• Given records:
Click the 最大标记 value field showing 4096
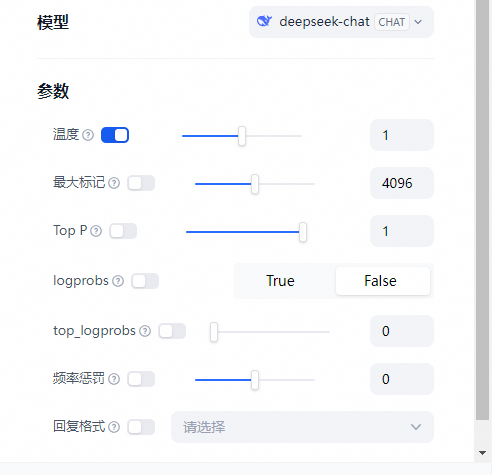 point(402,183)
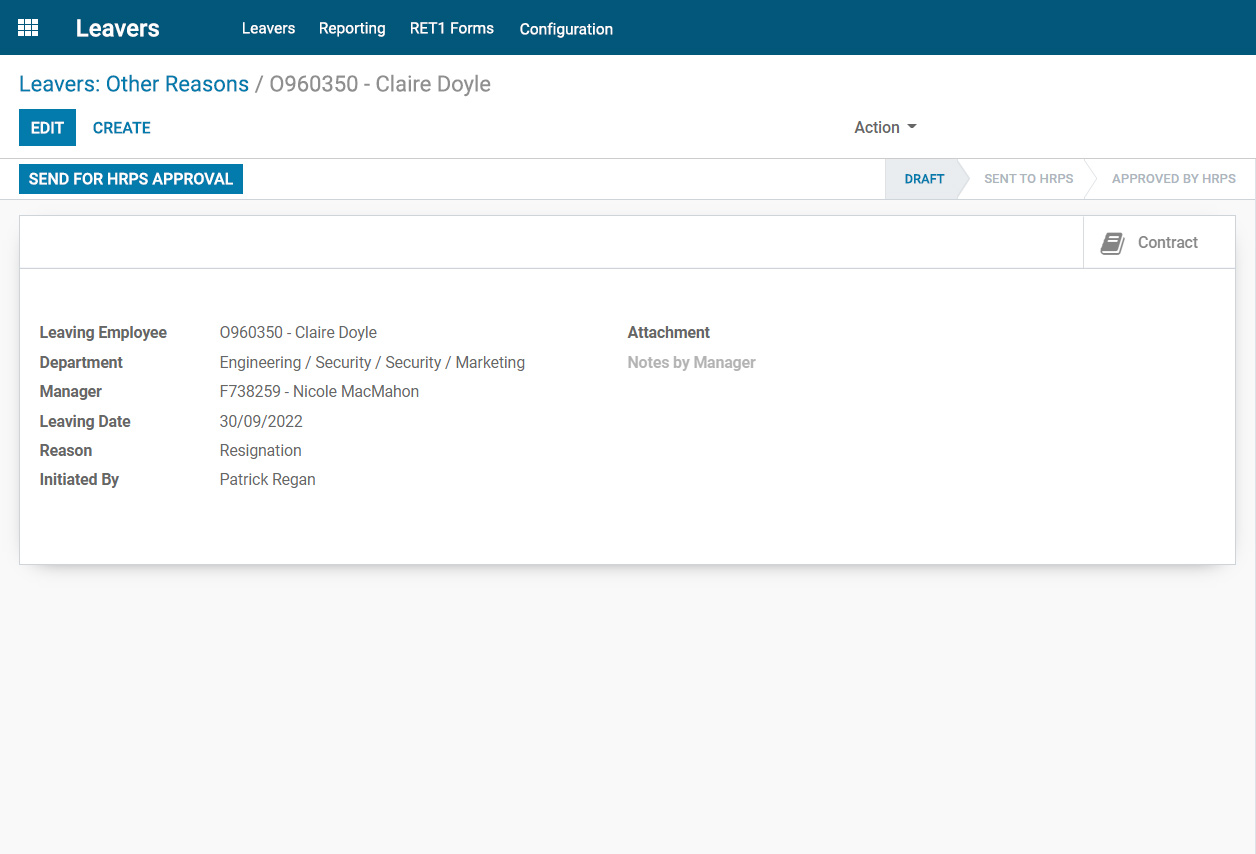Open the Configuration menu
The image size is (1256, 854).
[566, 29]
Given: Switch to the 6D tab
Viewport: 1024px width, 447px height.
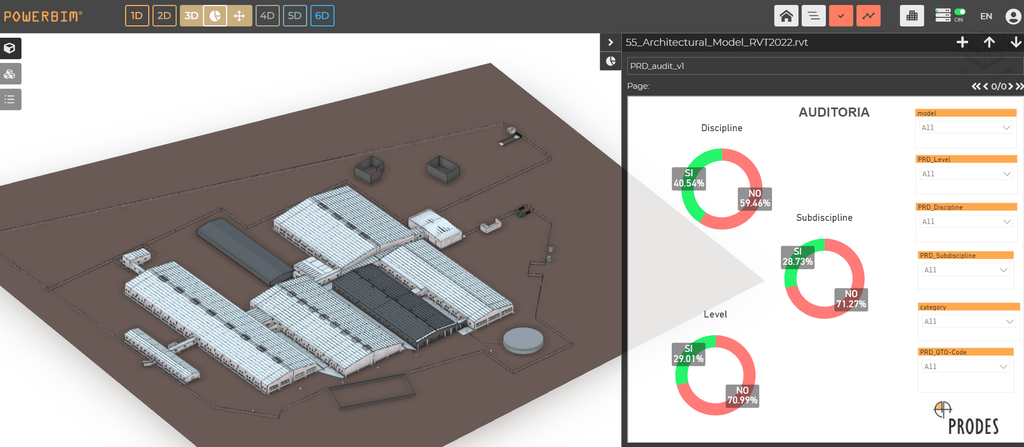Looking at the screenshot, I should click(323, 16).
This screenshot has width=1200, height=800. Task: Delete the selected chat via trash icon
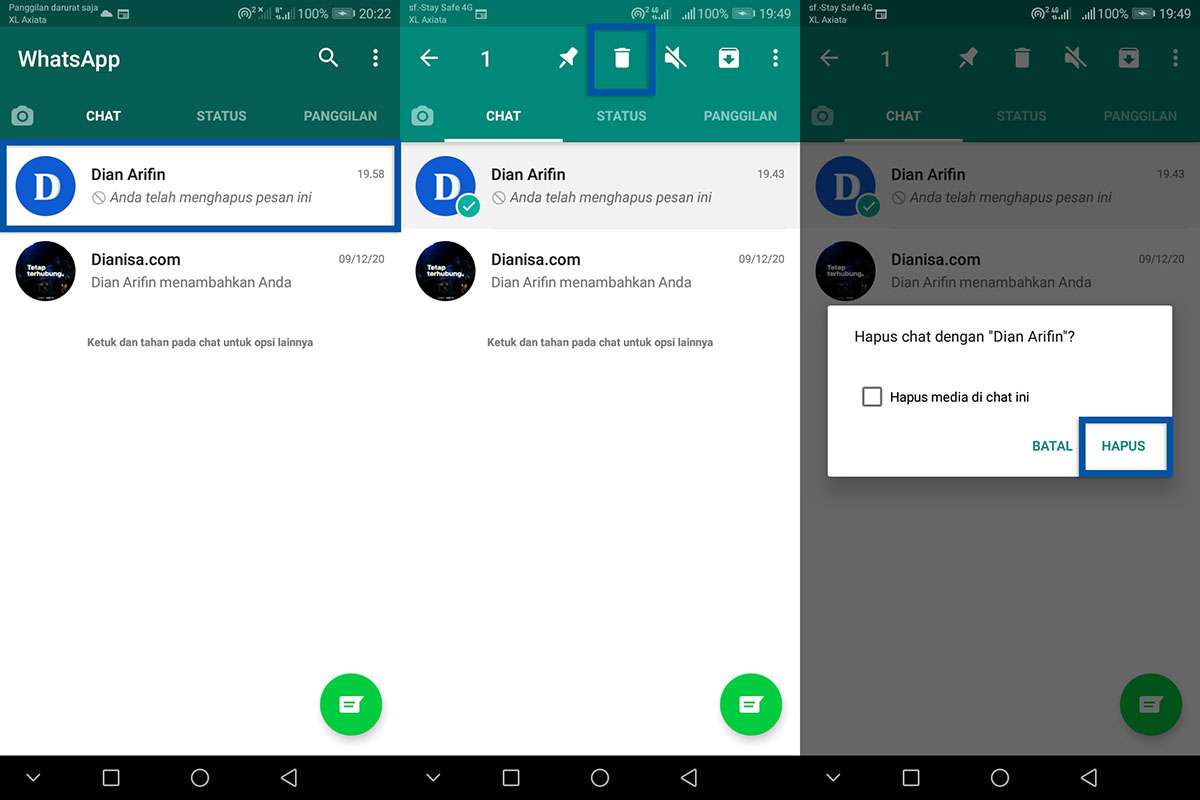pyautogui.click(x=621, y=58)
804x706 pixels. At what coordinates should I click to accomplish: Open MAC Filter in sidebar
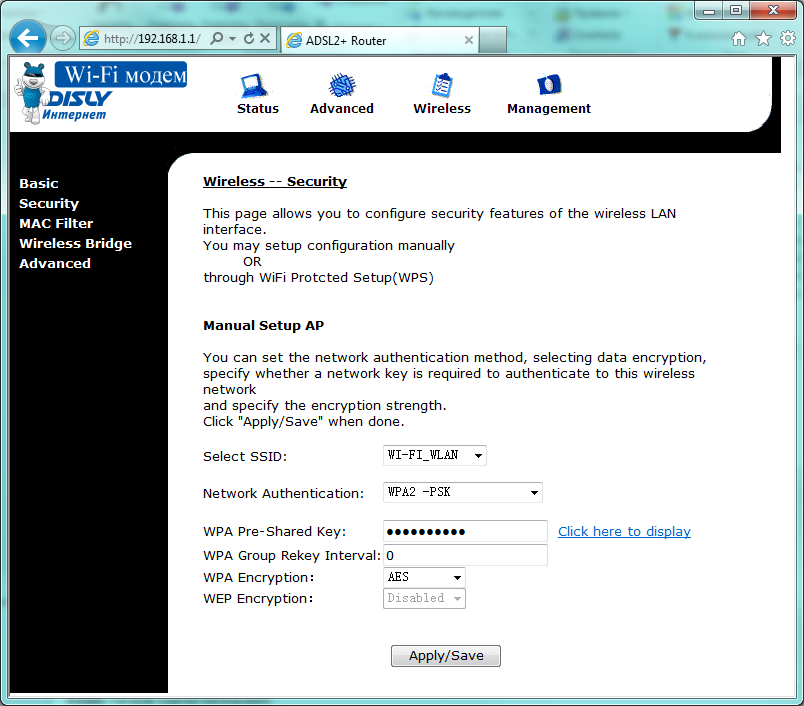pos(56,223)
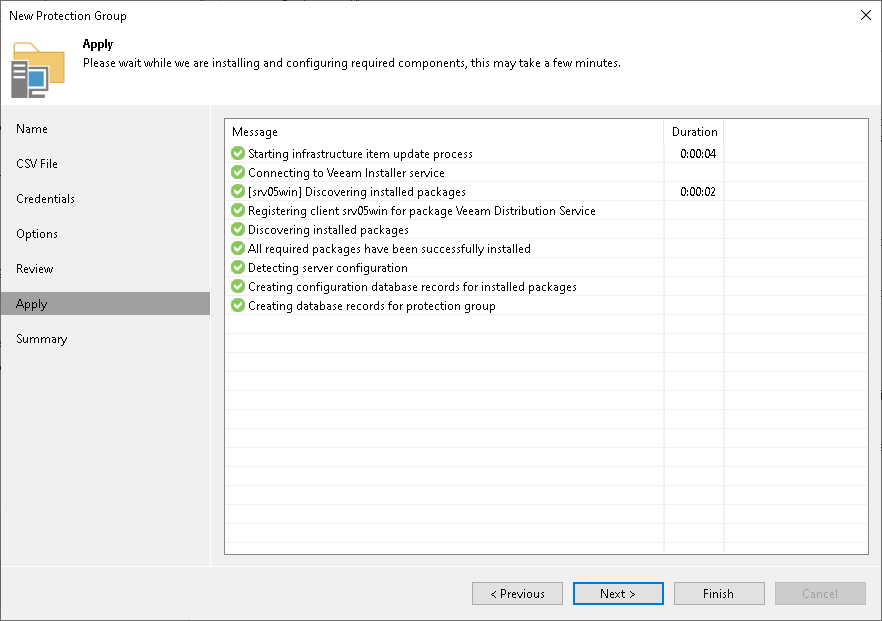Screen dimensions: 882x621
Task: Click the Message column header
Action: 255,132
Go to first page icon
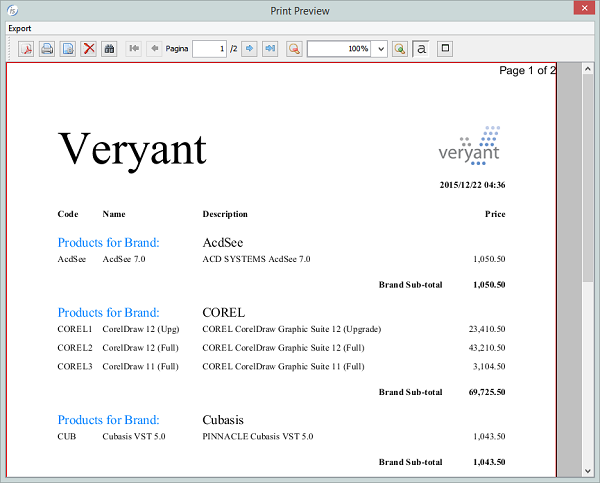The image size is (600, 483). pos(134,48)
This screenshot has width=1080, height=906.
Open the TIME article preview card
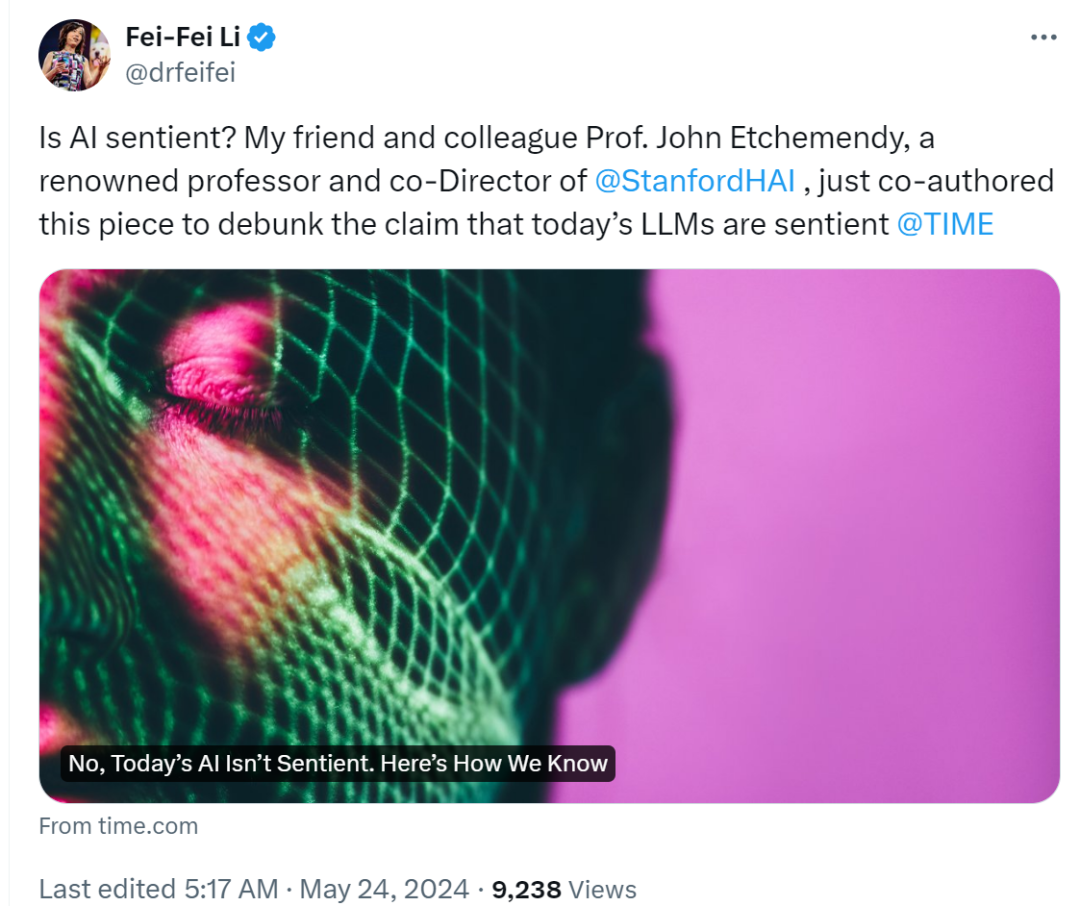coord(549,535)
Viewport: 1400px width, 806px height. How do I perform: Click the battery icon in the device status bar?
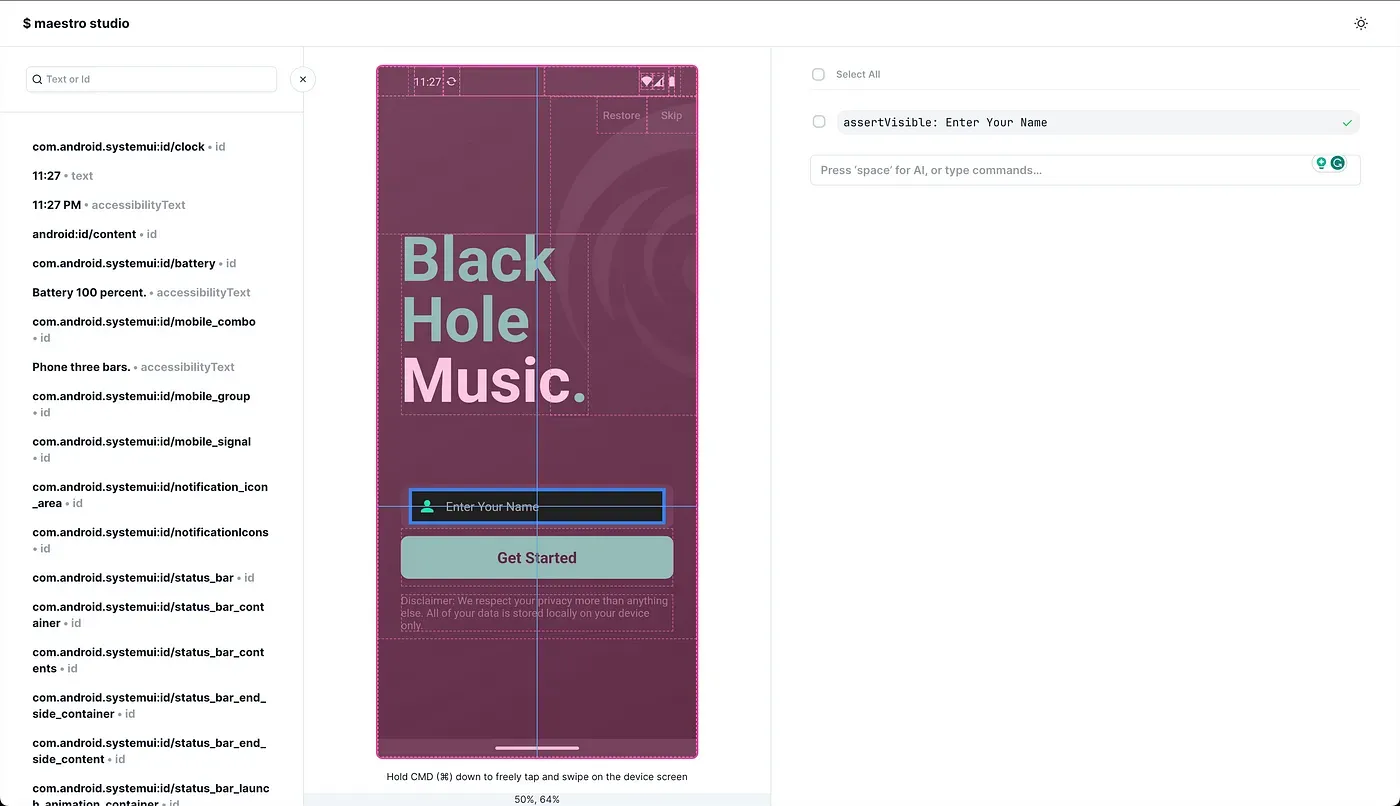[672, 81]
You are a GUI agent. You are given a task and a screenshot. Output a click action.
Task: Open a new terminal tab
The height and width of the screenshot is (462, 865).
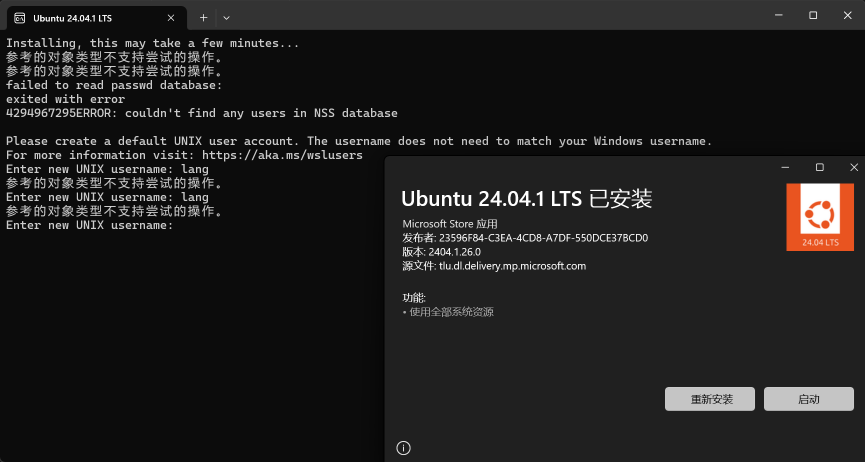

• Problem to work on:
With the pictures omitted, print each line of the data above precisely as given.

• Solution for this problem:
Click the 最大标记 value field showing 4096
 point(402,183)
Open the Configuration menu
The image size is (1256, 854).
[566, 29]
Given: Switch to the 6D tab
Viewport: 1024px width, 447px height.
Looking at the screenshot, I should click(323, 16).
This screenshot has width=1200, height=800. Task: Delete the selected chat via trash icon
pyautogui.click(x=621, y=58)
804x706 pixels. At what coordinates should I click to accomplish: Open MAC Filter in sidebar
pos(56,223)
Screen dimensions: 882x621
Task: Click the Message column header
Action: 255,132
Go to first page icon
The image size is (600, 483). pos(134,48)
This screenshot has width=1080, height=906.
Open the TIME article preview card
coord(549,535)
Viewport: 1400px width, 806px height. How do I perform: Click the battery icon in the device status bar?
[672, 81]
You are a GUI agent. You are given a task and a screenshot. Output a click action.
Task: Open a new terminal tab
The height and width of the screenshot is (462, 865).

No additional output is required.